Goal of the exercise → Show each line in the listing below that contains the word "Task".

The input →
-.-.-

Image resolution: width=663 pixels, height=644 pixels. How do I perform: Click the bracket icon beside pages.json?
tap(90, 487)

-.-.-

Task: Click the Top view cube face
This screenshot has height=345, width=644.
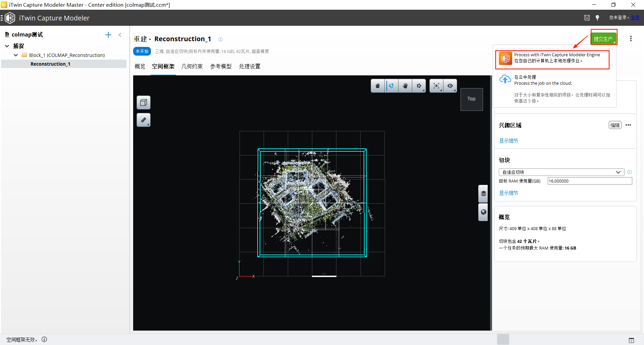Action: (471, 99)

-.-.-

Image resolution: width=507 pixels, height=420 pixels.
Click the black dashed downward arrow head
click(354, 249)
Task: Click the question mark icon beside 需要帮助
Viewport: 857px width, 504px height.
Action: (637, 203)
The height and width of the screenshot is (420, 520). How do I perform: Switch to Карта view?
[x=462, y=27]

-.-.-

Solution →
Task: Click the Top view cube face
Task: Click the question mark icon beside 需要帮助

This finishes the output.